The exact mechanism of action of HIE therapy is poorly defined. It improves inotropy and peripheral vascular resistance and reverses acidosis by improving myocyte carbohydrate uptake and utilization. In addition, this therapy may promote the metabolism of lactate and limit metabolic acidosis common in ALP poisoning.[18] Engebretsen et al[18] described that efficacy of HIE was due to increased inotropy and increased intracellular glucose transport. They mentioned different high-dose insulin treatment protocols. When first introduced, insulin doses were cautiously initiated at 0.5 IU/kg bolus dose followed by a 0.5 to 1 IU/kg/h continuous infusion. With increasing clinical experience and publication of animal studies, high-dose insulin was recommended. Doses up to 1 IU/kg of bolus insulin followed by doses as high as 1 to 10 IU/kg/h of continuous infusion were even advocated. Although the optimal regimen is still to be determined, bolus doses up to 10 IU/kg and continuous infusions as high as 22 IU/kg/h have been administered with good outcomes and minimal adverse events.[19]

The possible therapeutic effect of GIK protocol on ALP-poisoned patients was first suggested in 2008 when Hassanian-Moghaddam[13] showed promising results with this protocol in 5 cases of ALP poisoning. Although this treatment is currently advocated as a routine treatment in ALP-poisoned patients in our center, no study has evaluated its efficacy in these patients.

As the results show, GIK protocol can significantly increase the hospital stay and improve the final outcome of the patient. Insulin—as a vasodilator—may also explain the difference of minimal SBP between the groups.[20,21] Even in the survivors of both groups, minimum SBP was less in the patients of the GIK group (P = 0.04). The other interesting findings were the probable protective effect of hyperventilation and tachycardia. The more the patients hyperventilated, the more they survived, and all patients with bradycardia died. These findings emphasize the possible role of hyperventilation in treatment of ALP-poisoned patients; meanwhile, higher PCO2 levels and bradycardia may be used as poor prognostic factors in this toxicity.

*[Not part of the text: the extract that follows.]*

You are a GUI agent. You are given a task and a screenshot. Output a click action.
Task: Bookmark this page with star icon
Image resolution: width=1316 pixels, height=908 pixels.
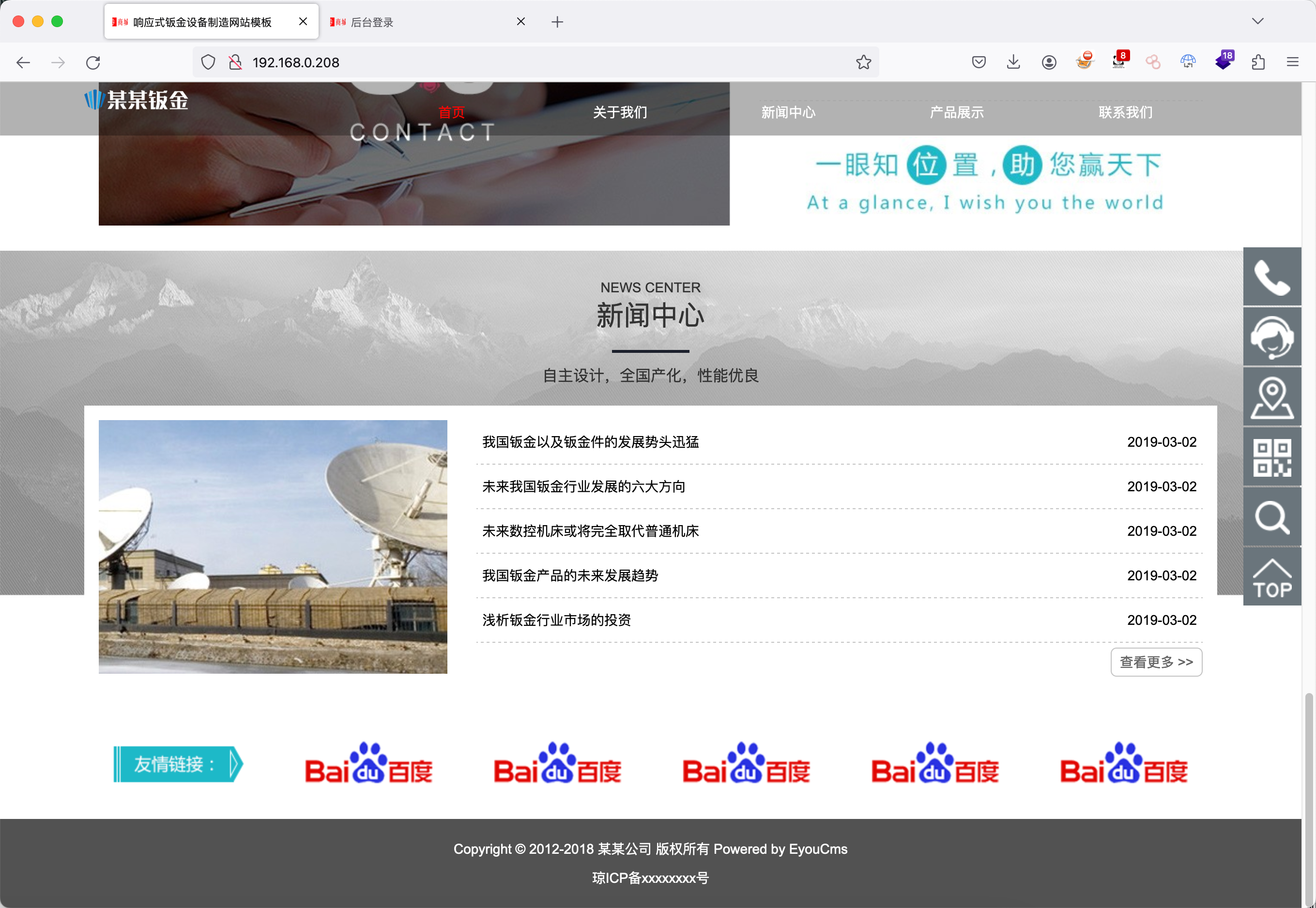point(863,62)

Type of patient selection (nonblinded randomization) is definitely a limitation of the present study. We only entered the patients who referred during our own shifts when we could be available for at least the first hours of initiation of GIK protocol. The nature of shock was not well established as the patients were not investigated by echocardiography or Swan Ganz catheter or even lactometer. Also, we did not document the possible complications of our treatments especially insulin. Exclusion of early deaths (those within the first 2 hours after admission) is definitely another limitation of our study which was inevitable because GIK sometimes takes several hours to affect.[12] Other clinically relevant indices such as frequency or duration of mechanical ventilation and time or total dose of vasoactive support were not evaluated, either. Prospective randomized controlled trials are warranted to evaluate the efficacy of this treatment, although it seems that depriving the patients from this treatment seems unethical.

Other advanced novel techniques like extracorporeal life support may save the patients and GIK protocol may increase its success rate.[22]

5. Conclusion

Insulin probably improves inotropy by altering cell metabolism from fatty acids to carbohydrates and restoring calcium flux resulting in improvement of cardiac contractility. In ALP poisoning, GIK protocol stabilizes cardiovascular system, increases hospital stay, and improves the survival rate.

Footnotes

Abbreviations: ALP = aluminum phosphide, CCBs = calcium channel blockers, DBP = diastolic blood pressure, GCS = Glasgow coma scale, GIK = glucose/insulin/potassium, HIE = hyperinsulinemia/euglycemia, SBP = systolic blood pressure, SNT = silver nitrate test.

The authors have no funding and conflicts of interest to disclose.